## EXERCISE DESCRIPTION
Go through the listing below and repeat it exactly, dropping the pictures.

# # # # #

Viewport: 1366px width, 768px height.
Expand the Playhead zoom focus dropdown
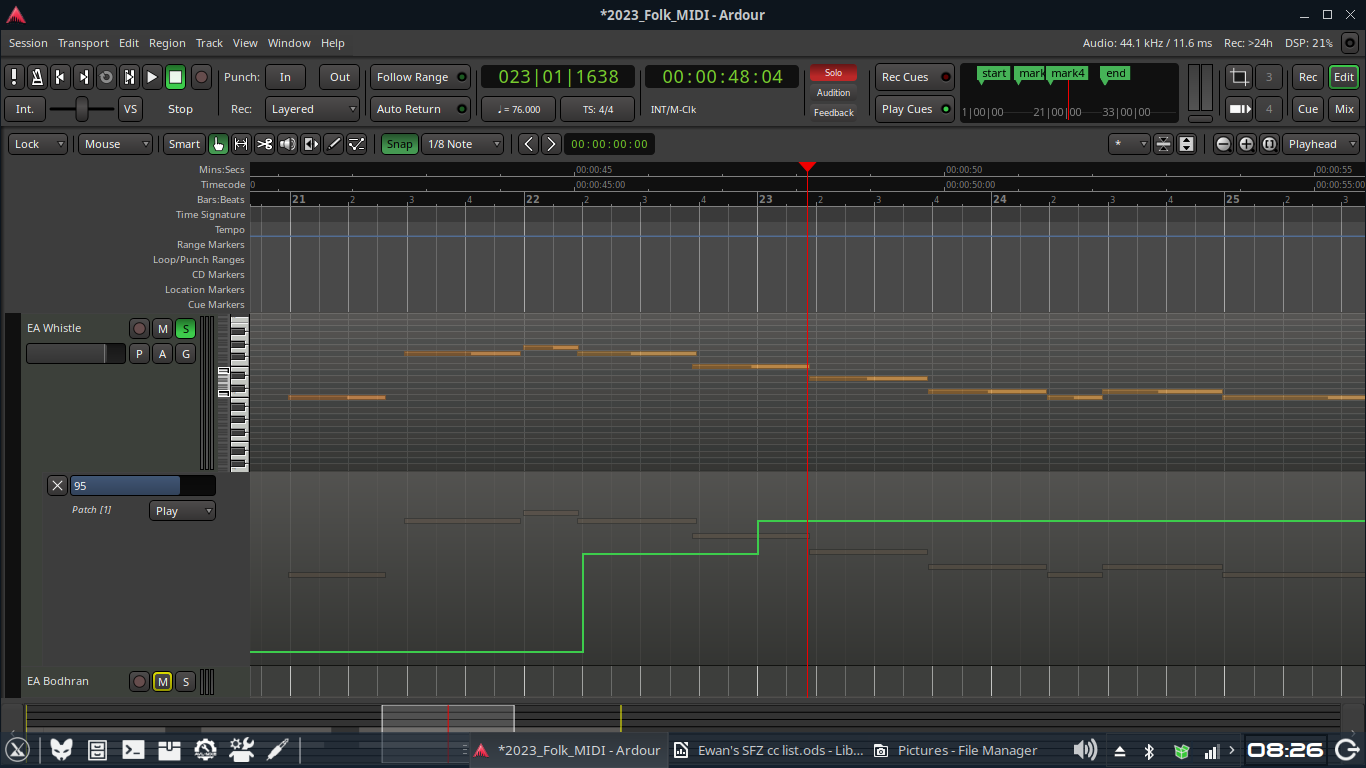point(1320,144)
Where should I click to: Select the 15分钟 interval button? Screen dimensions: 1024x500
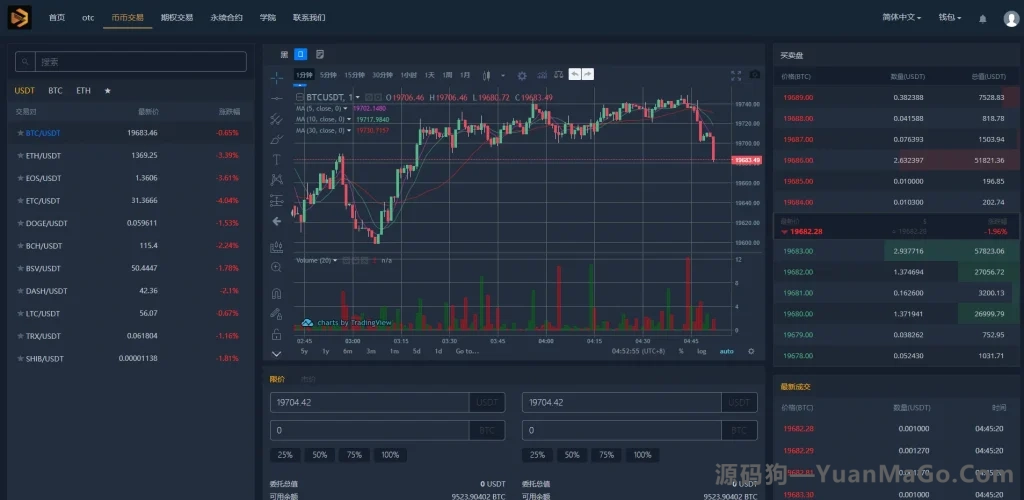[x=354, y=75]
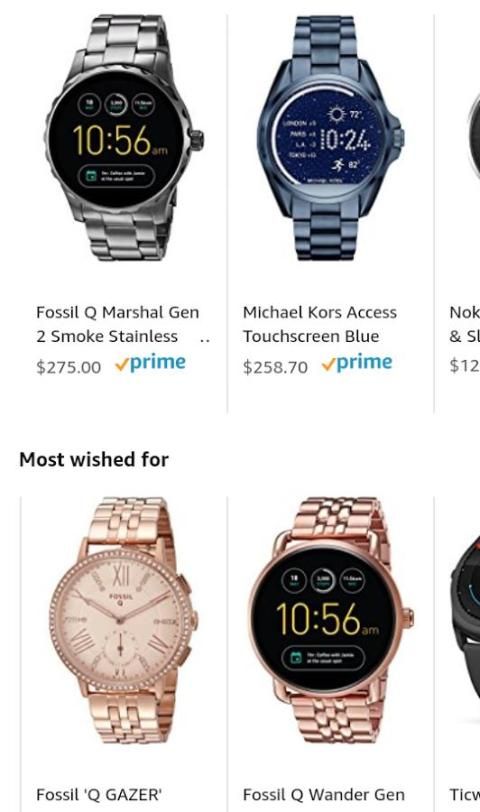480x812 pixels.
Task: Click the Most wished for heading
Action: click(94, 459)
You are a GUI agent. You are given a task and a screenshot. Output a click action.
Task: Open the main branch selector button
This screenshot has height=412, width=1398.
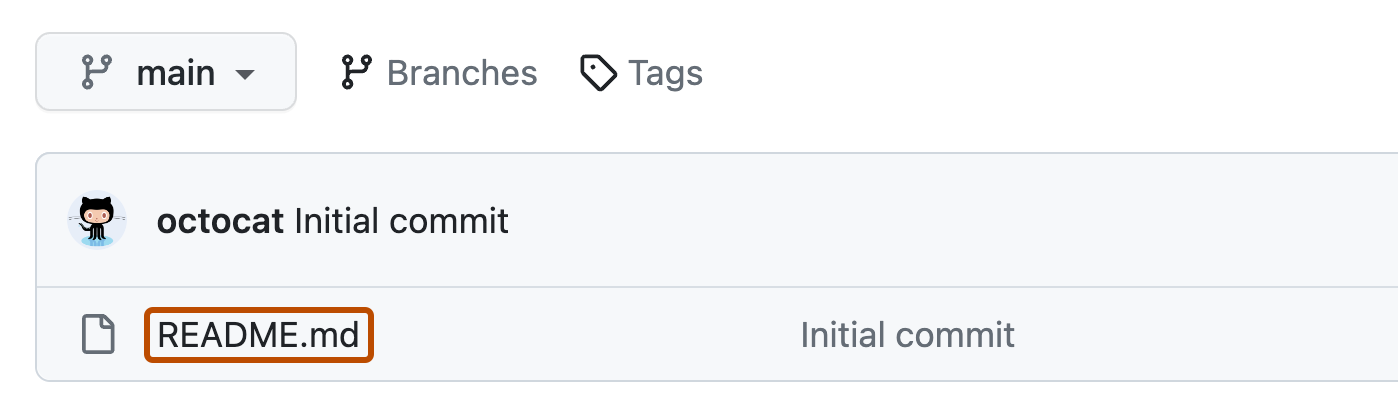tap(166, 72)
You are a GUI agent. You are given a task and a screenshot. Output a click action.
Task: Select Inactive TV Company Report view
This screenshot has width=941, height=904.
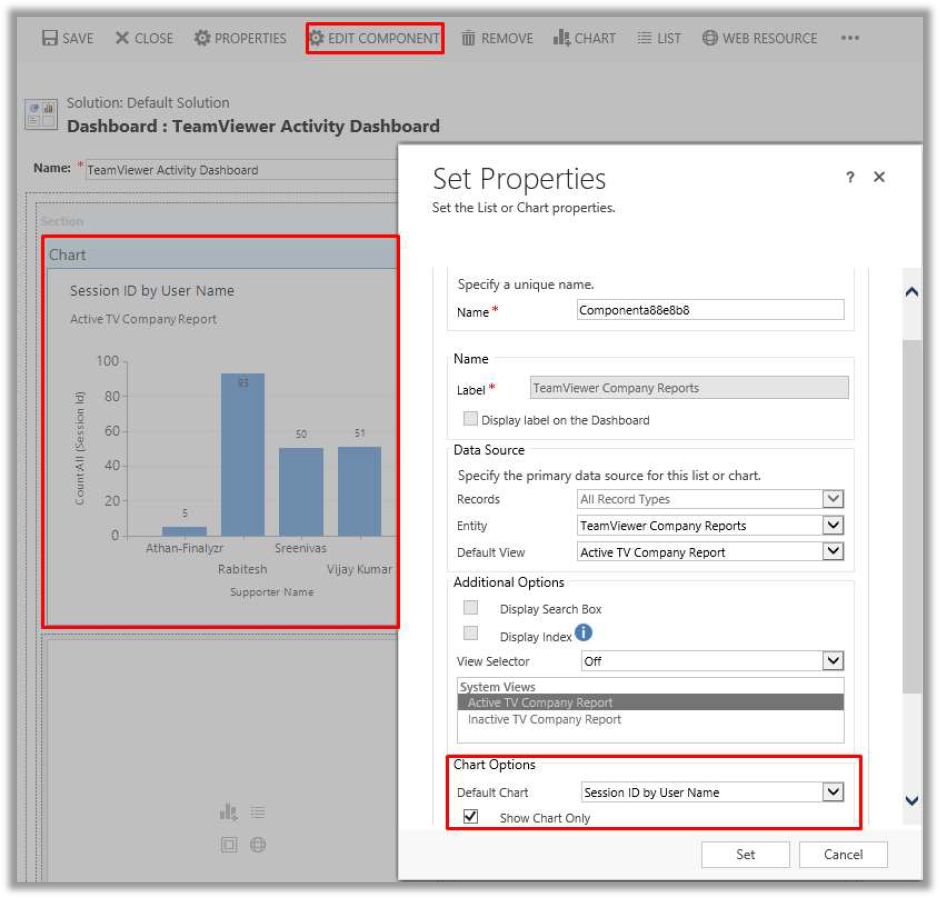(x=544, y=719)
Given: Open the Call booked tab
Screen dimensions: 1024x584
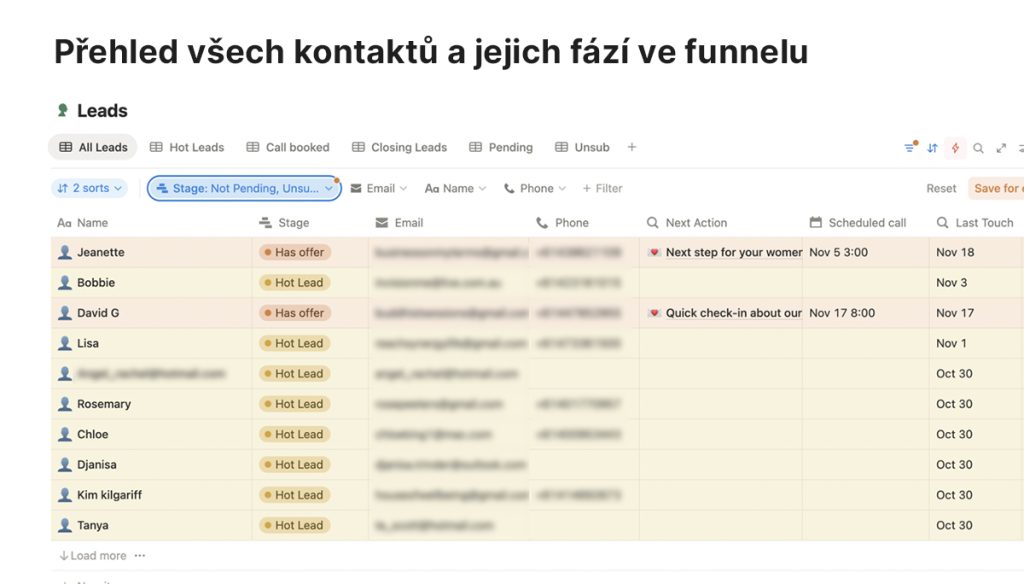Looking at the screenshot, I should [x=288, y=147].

# # # # #

## RESPONSE AREA
Viewport: 1366px width, 768px height.
Expand the Playhead zoom focus dropdown
point(1320,144)
Where should I click to: Select the 15分钟 interval button? Screen dimensions: 1024x500
[x=354, y=75]
480x812 pixels.
Task: Click the Most wished for heading
Action: click(94, 459)
You are a GUI agent. You are given a task and a screenshot. Output a click action.
Task: Open the main branch selector button
This screenshot has height=412, width=1398.
tap(166, 72)
You are a GUI agent. You are given a task and a screenshot. Output a click action.
Task: Select Inactive TV Company Report view
This screenshot has width=941, height=904.
(x=544, y=719)
Given: Open the Call booked tab
Screen dimensions: 1024x584
Looking at the screenshot, I should [x=288, y=147].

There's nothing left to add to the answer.